▶ **ABOUT THIS EXERCISE**:
Each record should be given back exactly, with none missing.

▶ **DATA TO USE**:
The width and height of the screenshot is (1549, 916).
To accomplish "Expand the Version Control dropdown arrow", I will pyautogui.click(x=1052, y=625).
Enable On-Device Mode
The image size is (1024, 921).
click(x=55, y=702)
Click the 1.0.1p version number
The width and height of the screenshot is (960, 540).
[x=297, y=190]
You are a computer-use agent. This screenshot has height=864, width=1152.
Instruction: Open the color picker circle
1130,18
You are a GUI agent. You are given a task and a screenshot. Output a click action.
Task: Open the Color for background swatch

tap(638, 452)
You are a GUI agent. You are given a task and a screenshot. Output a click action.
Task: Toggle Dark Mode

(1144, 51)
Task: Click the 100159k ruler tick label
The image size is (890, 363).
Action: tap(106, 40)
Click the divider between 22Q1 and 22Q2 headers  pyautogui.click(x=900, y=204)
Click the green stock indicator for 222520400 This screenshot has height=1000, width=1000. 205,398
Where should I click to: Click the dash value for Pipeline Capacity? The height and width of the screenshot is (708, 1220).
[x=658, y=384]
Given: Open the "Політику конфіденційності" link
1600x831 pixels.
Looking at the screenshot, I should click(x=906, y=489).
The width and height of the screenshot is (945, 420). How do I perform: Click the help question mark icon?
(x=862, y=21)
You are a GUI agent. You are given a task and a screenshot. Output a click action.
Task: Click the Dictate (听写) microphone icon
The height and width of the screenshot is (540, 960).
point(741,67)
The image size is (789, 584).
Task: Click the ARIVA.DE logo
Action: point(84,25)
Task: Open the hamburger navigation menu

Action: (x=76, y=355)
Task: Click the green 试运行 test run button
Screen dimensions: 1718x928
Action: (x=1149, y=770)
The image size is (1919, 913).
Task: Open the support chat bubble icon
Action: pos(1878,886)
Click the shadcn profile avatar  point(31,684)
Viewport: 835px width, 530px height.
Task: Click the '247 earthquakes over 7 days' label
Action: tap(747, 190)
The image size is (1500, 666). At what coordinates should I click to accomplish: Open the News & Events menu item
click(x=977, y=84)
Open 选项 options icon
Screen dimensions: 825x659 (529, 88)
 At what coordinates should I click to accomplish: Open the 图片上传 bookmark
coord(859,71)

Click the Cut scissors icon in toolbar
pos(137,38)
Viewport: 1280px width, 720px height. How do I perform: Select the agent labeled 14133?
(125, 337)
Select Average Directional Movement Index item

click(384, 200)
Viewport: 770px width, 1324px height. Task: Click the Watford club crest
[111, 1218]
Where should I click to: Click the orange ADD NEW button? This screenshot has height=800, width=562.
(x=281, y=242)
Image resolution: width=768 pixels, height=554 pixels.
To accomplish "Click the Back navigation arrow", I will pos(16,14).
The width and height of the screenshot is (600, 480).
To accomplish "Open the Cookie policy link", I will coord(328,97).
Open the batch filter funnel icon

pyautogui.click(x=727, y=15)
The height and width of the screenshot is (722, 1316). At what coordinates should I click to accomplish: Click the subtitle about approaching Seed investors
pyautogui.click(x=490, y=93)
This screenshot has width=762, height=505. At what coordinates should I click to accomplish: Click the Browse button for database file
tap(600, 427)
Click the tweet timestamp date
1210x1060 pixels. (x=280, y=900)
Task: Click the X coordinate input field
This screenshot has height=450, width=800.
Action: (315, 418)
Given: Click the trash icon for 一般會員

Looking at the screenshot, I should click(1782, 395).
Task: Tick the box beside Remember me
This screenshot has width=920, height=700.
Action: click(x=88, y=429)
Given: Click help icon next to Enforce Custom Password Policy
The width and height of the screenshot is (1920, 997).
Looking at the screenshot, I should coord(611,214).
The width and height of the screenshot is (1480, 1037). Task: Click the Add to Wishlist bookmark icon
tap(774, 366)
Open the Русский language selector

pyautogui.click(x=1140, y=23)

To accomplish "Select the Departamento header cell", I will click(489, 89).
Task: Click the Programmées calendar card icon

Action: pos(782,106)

▶ **ANSWER TO THIS PROBLEM**:
The width and height of the screenshot is (1549, 916).
To accomplish "Expand the Version Control dropdown arrow", I will pyautogui.click(x=1052, y=625).
Enable On-Device Mode
The image size is (1024, 921).
click(x=55, y=702)
Click the 1.0.1p version number
The width and height of the screenshot is (960, 540).
[x=297, y=190]
You are a computer-use agent. This screenshot has height=864, width=1152.
Instruction: Open the color picker circle
1130,18
You are a GUI agent. You are given a task and a screenshot. Output a click action.
Task: Open the Color for background swatch

tap(638, 452)
You are a GUI agent. You are given a task and a screenshot. Output a click action.
Task: Toggle Dark Mode

(1144, 51)
Task: Click the 100159k ruler tick label
The image size is (890, 363).
Action: tap(106, 40)
Click the divider between 22Q1 and 22Q2 headers  pyautogui.click(x=900, y=204)
Click the green stock indicator for 222520400 This screenshot has height=1000, width=1000. 205,398
Where should I click to: Click the dash value for Pipeline Capacity? The height and width of the screenshot is (708, 1220).
[x=658, y=384]
Given: Open the "Політику конфіденційності" link
1600x831 pixels.
Looking at the screenshot, I should click(x=906, y=489).
The width and height of the screenshot is (945, 420). How do I perform: Click the help question mark icon?
(x=862, y=21)
You are a GUI agent. You are given a task and a screenshot. Output a click action.
Task: Click the Dictate (听写) microphone icon
The height and width of the screenshot is (540, 960).
point(741,67)
The image size is (789, 584).
Task: Click the ARIVA.DE logo
Action: point(84,25)
Task: Open the hamburger navigation menu

Action: (x=76, y=355)
Task: Click the green 试运行 test run button
Screen dimensions: 1718x928
Action: (x=1149, y=770)
The image size is (1919, 913).
Task: Open the support chat bubble icon
Action: pos(1878,886)
Click the shadcn profile avatar  point(31,684)
Viewport: 835px width, 530px height.
Task: Click the '247 earthquakes over 7 days' label
Action: tap(747, 190)
The image size is (1500, 666). At what coordinates should I click to accomplish: Open the News & Events menu item
click(x=977, y=84)
Open 选项 options icon
Screen dimensions: 825x659 (529, 88)
 At what coordinates should I click to accomplish: Open the 图片上传 bookmark
coord(859,71)

Click the Cut scissors icon in toolbar
pos(137,38)
Viewport: 1280px width, 720px height. How do I perform: Select the agent labeled 14133?
(125, 337)
Select Average Directional Movement Index item

click(384, 200)
Viewport: 770px width, 1324px height. Task: Click the Watford club crest
[111, 1218]
Where should I click to: Click the orange ADD NEW button? This screenshot has height=800, width=562.
(x=281, y=242)
Image resolution: width=768 pixels, height=554 pixels.
To accomplish "Click the Back navigation arrow", I will pos(16,14).
The width and height of the screenshot is (600, 480).
To accomplish "Open the Cookie policy link", I will coord(328,97).
Open the batch filter funnel icon

pyautogui.click(x=727, y=15)
The height and width of the screenshot is (722, 1316). At what coordinates should I click to accomplish: Click the subtitle about approaching Seed investors
pyautogui.click(x=490, y=93)
This screenshot has width=762, height=505. At what coordinates should I click to accomplish: Click the Browse button for database file
tap(600, 427)
Click the tweet timestamp date
1210x1060 pixels. (x=280, y=900)
Task: Click the X coordinate input field
This screenshot has height=450, width=800.
Action: (315, 418)
Given: Click the trash icon for 一般會員

Looking at the screenshot, I should click(1782, 395).
Task: Tick the box beside Remember me
This screenshot has width=920, height=700.
Action: click(x=88, y=429)
Given: Click help icon next to Enforce Custom Password Policy
The width and height of the screenshot is (1920, 997).
Looking at the screenshot, I should coord(611,214).
The width and height of the screenshot is (1480, 1037). Task: Click the Add to Wishlist bookmark icon
tap(774, 366)
Open the Русский language selector

pyautogui.click(x=1140, y=23)

To accomplish "Select the Departamento header cell", I will click(489, 89).
Task: Click the Programmées calendar card icon

Action: pos(782,106)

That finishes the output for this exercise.